Lloyd broke free on a blitz, with USC quarterback Matt Fink frozen in front of him, seven yards behind the line of scrimmage on a play that started at the Utah 31. Untouched by blockers, Lloyd grabbed Fink around the shoulders.

In that moment, what were the odds of Fink's throwing a touchdown pass? One in 1,000, maybe?

Somehow, it happened. Fink ducked, shrugged and shook off Lloyd, then retreated and moved to his right as other Ute defenders pursued him. He lofted a pass into the end zone, where USC receiver Amon-Ra St. Brown caught the ball in between Utah safeties Julian Blackmon and Terrell Burgess.

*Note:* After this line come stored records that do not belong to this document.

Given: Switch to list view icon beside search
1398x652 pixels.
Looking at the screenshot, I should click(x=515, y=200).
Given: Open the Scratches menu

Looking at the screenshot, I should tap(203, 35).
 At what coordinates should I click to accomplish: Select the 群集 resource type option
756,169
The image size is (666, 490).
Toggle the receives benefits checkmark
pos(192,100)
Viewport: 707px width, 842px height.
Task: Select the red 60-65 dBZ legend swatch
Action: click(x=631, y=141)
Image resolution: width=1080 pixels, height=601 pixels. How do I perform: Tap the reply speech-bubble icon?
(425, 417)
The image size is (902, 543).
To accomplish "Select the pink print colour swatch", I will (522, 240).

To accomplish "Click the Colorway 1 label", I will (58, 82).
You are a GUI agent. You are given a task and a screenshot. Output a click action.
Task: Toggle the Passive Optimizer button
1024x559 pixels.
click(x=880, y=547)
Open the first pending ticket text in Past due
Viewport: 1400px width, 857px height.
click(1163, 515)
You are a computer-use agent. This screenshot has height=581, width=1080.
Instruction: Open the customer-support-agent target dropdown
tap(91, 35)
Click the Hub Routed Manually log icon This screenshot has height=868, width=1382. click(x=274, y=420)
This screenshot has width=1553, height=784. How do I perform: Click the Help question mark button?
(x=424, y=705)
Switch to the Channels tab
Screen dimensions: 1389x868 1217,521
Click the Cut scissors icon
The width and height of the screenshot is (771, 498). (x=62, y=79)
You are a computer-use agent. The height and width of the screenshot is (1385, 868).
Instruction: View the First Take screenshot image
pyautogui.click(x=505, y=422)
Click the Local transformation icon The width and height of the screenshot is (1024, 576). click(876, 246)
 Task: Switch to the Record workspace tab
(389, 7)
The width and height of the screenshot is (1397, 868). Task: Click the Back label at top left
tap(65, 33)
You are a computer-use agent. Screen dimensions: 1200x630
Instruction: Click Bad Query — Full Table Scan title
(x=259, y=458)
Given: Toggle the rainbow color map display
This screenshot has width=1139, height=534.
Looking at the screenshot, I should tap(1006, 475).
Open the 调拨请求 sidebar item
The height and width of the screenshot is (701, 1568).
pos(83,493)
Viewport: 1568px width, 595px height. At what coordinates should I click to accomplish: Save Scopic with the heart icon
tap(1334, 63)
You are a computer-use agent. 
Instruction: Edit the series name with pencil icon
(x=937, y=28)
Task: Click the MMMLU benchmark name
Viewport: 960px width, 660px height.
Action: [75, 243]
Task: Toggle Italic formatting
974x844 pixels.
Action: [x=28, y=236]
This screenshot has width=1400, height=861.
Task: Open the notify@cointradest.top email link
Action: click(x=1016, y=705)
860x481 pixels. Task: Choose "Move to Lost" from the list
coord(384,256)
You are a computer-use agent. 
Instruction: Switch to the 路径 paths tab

Lloyd, on the ground, heard the Coliseum crowd roar.

Touchdown, USC. Disbelief, Utah.

“The worst feeling you can imagine, knowing you just let that happen,” Lloyd said this week, as the Utes deal with that 30-23 defeat and prepare for Washington State’s visit Saturday.

WASHINGTON STATE AT NO. 19 UTAH


When • Saturday, 8 p.m.
TV • FS1

Lloyd is having a very good season, with a pleasantly surprising performance that’s not to be dismissed by one missed tackle. He failed to make that play, but he has succeeded in making people forget that Penn State graduate transfer Manny Bowen was ticketed for a starting linebacker job throughout the spring and summer, before Bowen gave up football in late July.

That became the biggest story as the Utes opened preseason camp. Lloyd promised to maximize his opportunity as a third-year sophomore, playing alongside senior Francis Bernard. “I have the same mindset,” he said that day. “I just wanted to come in, dominate, show what I can do. Just now, I know I’m going to be the guy.”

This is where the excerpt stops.